Among the entries below, find the lines that contain the string "computer". State only how many there are.

- [Records shown]:
* * * * *

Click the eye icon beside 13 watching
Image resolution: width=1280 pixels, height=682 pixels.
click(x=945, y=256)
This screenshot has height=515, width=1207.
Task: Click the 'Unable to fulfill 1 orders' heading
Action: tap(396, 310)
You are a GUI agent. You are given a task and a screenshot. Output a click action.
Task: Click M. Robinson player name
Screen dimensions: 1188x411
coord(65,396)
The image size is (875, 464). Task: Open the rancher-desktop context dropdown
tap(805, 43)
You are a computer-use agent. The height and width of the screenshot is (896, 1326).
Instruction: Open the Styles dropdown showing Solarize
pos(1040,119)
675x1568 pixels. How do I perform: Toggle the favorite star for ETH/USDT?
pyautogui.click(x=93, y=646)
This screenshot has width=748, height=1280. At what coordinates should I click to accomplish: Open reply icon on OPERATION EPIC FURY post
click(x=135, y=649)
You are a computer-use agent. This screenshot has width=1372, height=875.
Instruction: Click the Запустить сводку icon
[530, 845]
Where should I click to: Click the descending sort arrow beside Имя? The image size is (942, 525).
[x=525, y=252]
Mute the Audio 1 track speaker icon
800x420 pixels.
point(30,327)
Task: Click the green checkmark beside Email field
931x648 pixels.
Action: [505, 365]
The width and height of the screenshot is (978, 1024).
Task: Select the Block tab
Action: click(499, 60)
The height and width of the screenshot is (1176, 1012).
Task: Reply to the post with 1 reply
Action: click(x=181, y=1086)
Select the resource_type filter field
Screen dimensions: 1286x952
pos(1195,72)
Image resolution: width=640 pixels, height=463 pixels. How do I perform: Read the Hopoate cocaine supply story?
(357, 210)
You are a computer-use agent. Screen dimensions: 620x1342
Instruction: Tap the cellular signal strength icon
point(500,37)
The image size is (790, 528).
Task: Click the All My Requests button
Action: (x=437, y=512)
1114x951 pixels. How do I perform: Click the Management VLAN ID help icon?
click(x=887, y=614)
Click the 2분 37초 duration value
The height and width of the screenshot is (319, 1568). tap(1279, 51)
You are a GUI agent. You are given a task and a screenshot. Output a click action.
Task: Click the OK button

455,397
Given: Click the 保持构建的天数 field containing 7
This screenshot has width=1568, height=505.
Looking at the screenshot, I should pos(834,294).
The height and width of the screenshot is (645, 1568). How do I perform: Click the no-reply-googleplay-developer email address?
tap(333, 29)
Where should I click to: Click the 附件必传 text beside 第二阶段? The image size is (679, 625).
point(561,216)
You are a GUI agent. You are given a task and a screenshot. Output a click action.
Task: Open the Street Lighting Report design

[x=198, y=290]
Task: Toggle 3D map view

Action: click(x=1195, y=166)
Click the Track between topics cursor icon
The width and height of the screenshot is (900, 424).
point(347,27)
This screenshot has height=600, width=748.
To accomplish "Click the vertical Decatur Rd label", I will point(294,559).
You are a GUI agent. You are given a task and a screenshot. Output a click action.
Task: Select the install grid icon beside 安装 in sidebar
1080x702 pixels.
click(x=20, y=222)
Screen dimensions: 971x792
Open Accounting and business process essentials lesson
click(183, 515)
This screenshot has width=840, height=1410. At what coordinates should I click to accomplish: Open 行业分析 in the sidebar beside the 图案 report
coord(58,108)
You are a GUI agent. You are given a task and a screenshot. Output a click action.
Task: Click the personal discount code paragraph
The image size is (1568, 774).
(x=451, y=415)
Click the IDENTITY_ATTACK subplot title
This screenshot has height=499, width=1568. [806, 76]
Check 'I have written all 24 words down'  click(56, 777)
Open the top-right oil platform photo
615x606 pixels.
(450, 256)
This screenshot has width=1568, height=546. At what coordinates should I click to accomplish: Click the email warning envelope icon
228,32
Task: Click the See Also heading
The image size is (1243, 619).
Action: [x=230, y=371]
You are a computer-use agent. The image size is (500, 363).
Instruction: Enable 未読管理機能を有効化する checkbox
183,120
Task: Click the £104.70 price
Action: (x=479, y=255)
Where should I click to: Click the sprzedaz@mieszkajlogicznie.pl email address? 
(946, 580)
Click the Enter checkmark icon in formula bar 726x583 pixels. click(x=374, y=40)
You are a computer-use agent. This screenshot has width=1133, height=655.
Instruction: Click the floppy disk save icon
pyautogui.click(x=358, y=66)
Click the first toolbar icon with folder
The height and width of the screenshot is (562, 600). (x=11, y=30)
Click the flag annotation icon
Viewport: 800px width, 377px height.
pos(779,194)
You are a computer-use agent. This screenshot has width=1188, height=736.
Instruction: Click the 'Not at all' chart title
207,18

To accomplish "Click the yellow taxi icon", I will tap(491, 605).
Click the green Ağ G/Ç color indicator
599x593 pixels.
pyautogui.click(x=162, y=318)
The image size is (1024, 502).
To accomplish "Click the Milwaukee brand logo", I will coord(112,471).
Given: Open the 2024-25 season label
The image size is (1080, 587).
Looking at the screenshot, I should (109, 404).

* * * * *

- [Output of the task]: 6